*DOCUMENT EXCERPT*:

Today, I'm thinking about Pit Bulls. If you aren't among the above ignorant bastards, you probably know that "pit bull" means American Pit Bull Terrier, American Staffordshire Terrier, Staffordshire Bull Terrier, and a million mixes of medium sized but strong dogs that look like these breeds.  They were heroes early in the century, posing in posters with children and fighting alongside our soldiers. Stubby, a pit mix, is the most decorated war dog ever.  Ever...


Stubby. Decorated War Hero. Pit Bull.

And yet, in the last few decades the only images you see of pit bulls are in the news, having bitten someone, having been used for fighting, etc, etc.  After Michael Vick's disgusting criminality with these dogs, I thought more research and more understanding may surface.  If you take a little time learning about the breed, particularly in the tear-jerker account Lost Dogs, you'll find that most of the dogs confiscated from the Vick compound were actually rehabbed, and adopted into homes. There were a few that just had it too rough, and they weren't savable, but upwards of 90% made it. That's HUGE. You couldn't rescue people from a situation like that and expect them to be anything but batshit crazy, and yet these dogs were saveable and still trusted human beings after a remarkably short time. Unbelievable!

So in that case, why are certain counties in the US banning them altogether? Why are they the #1 dog on the euthanasia list at virtually every single animal shelter in the US?  Where are the people standing up for them?

Well, among the ridiculous uses of Facebook for posturing and the "look at my fabulous life" pictures there are some amazing, charitable and aware uses, like advocating for animals and networking against the backwards bureaucracies imposing Breed Bans. That helps, but it isn't enough.

*DATA LISTING*:
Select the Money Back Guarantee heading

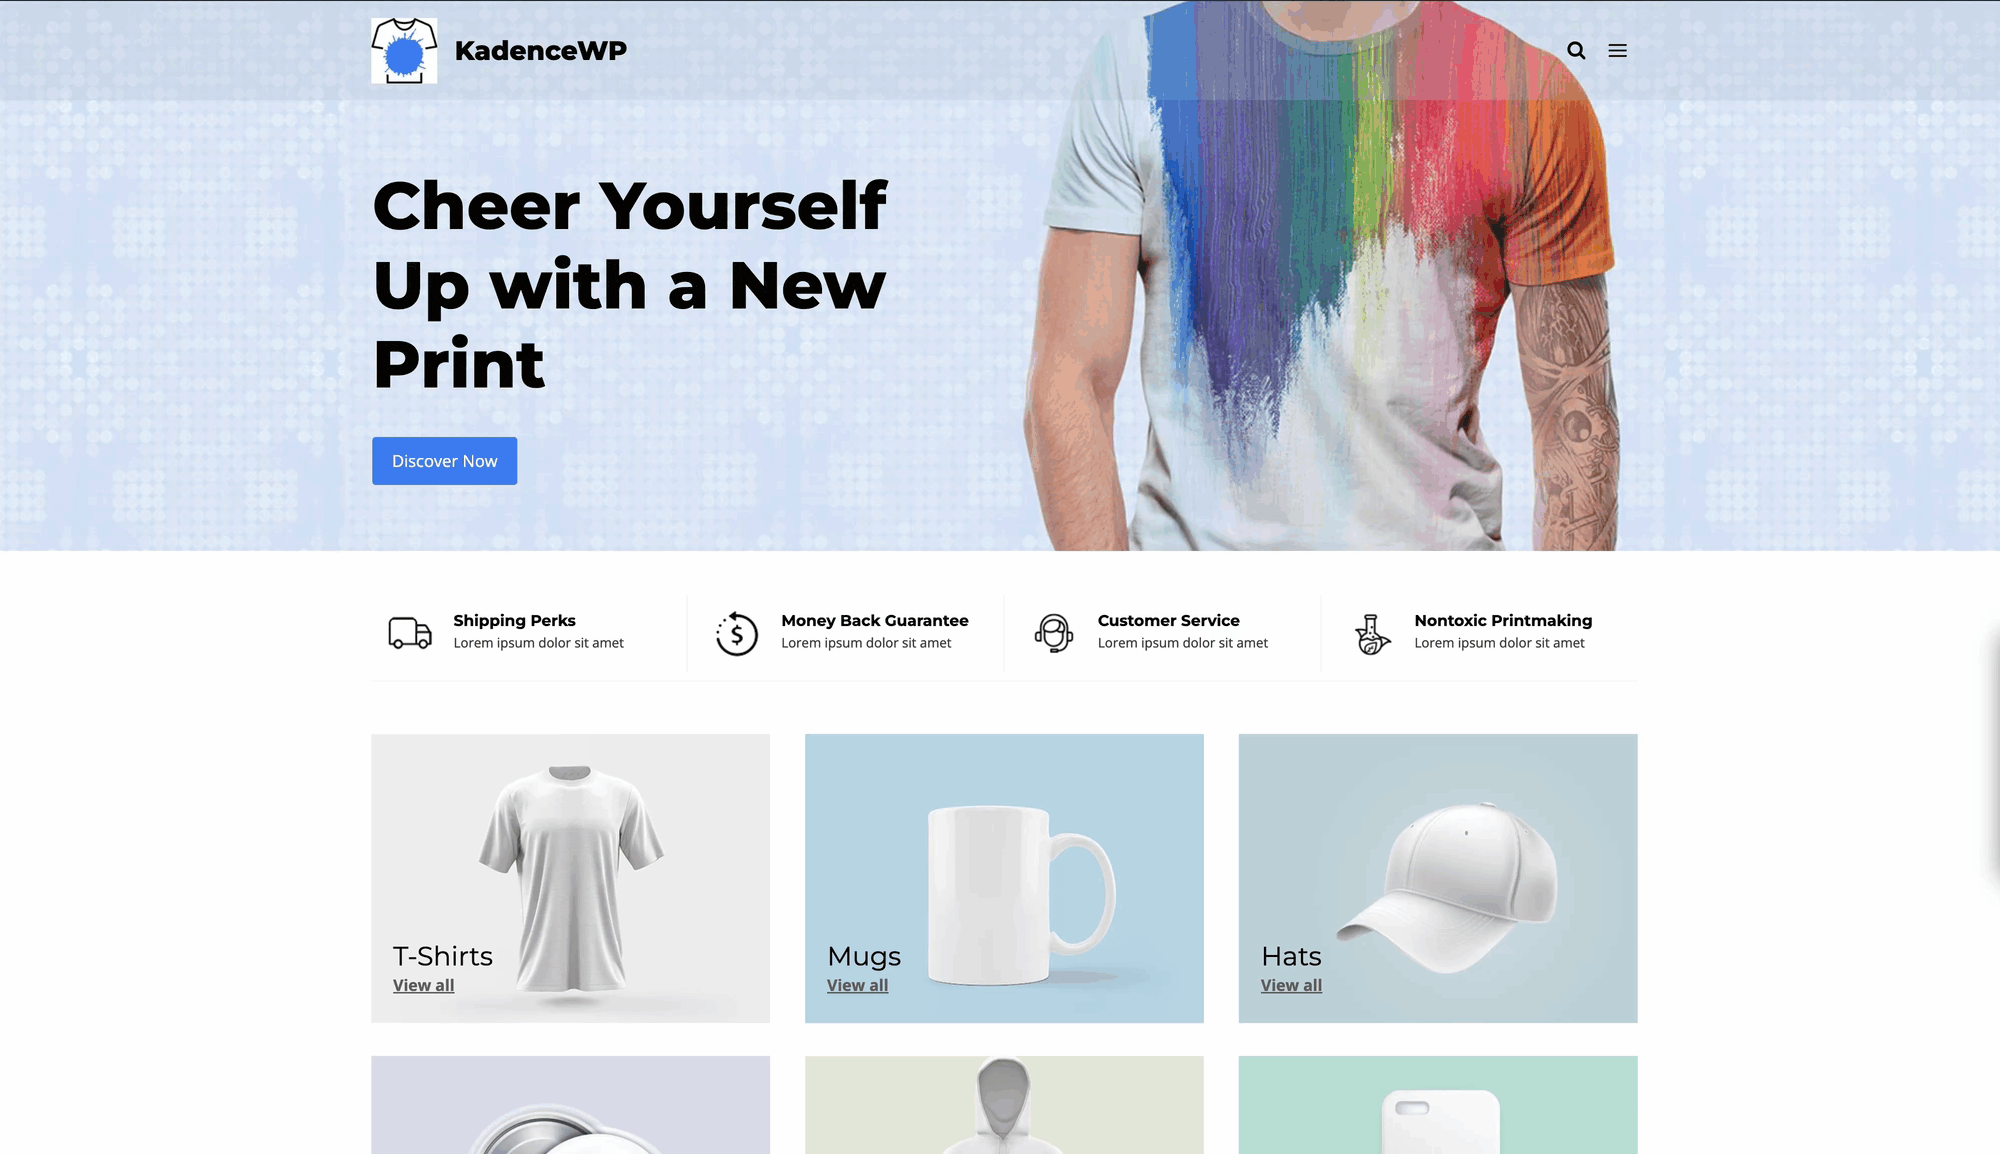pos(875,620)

---

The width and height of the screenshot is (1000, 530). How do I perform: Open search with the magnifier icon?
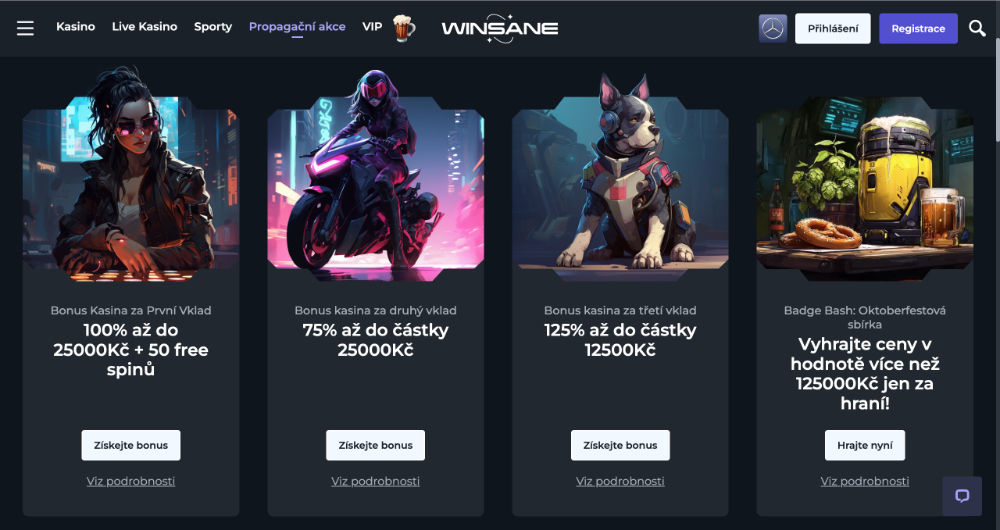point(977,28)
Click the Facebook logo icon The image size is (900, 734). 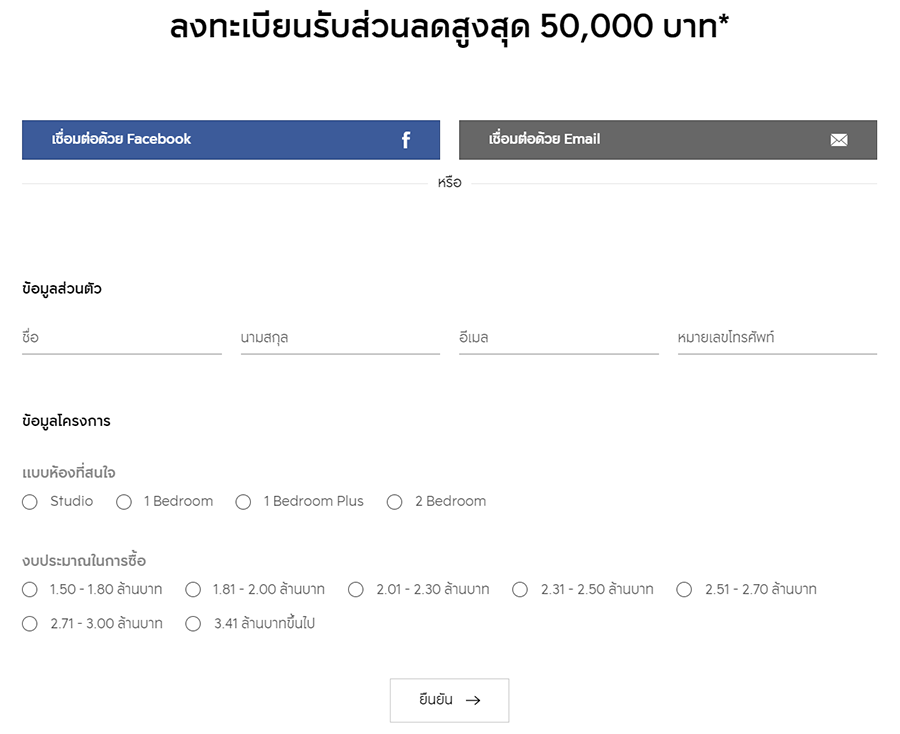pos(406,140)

==

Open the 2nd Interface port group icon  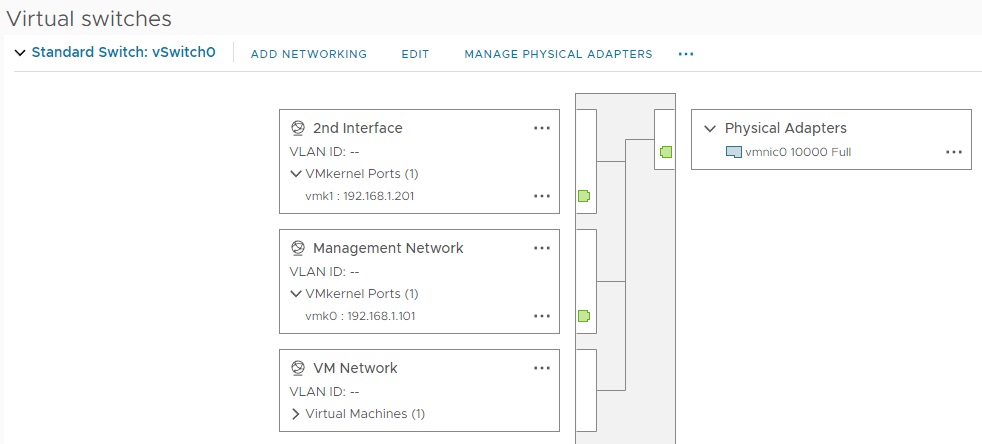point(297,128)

*WHAT TO PRODUCE*: Please continue the pit bull article above, picking up right after its final sentence.

*FINAL RESULT*:
These dogs need someone in Public Relations. We need a way to spin it back to the times that they were considered the Nanny Dogs of North America.  How did we go from that to now, with the pit bull the international symbol of crack houses everywhere?



How did we get to this point from here, the Nanny Dog?

     
It came from their popularity, partially.  Over breeding is the start, that first domino down.  Lots of people breed these dogs, and lots of people buy them.  With overbreeding comes an onslaught of health problems and the other issue of just too many damn dogs.  Then you have people buying them for fighting, for protection in drug houses, et al, and suddenly the reputation is marred forever by really, really, bad owners.

Rotties got the same reputation years ago, though I hear less about it now.  I do know that renting with these dogs is damned near impossible, and that prevents a lot of potential adopters from pulling them out of the shelters and saving their lives.  I lived with the problem of breed restricted housing with my Rottweiler. My solution? I died her brown bits black with all natural hair dye and said she was a lab mix.  I lied.  It worked.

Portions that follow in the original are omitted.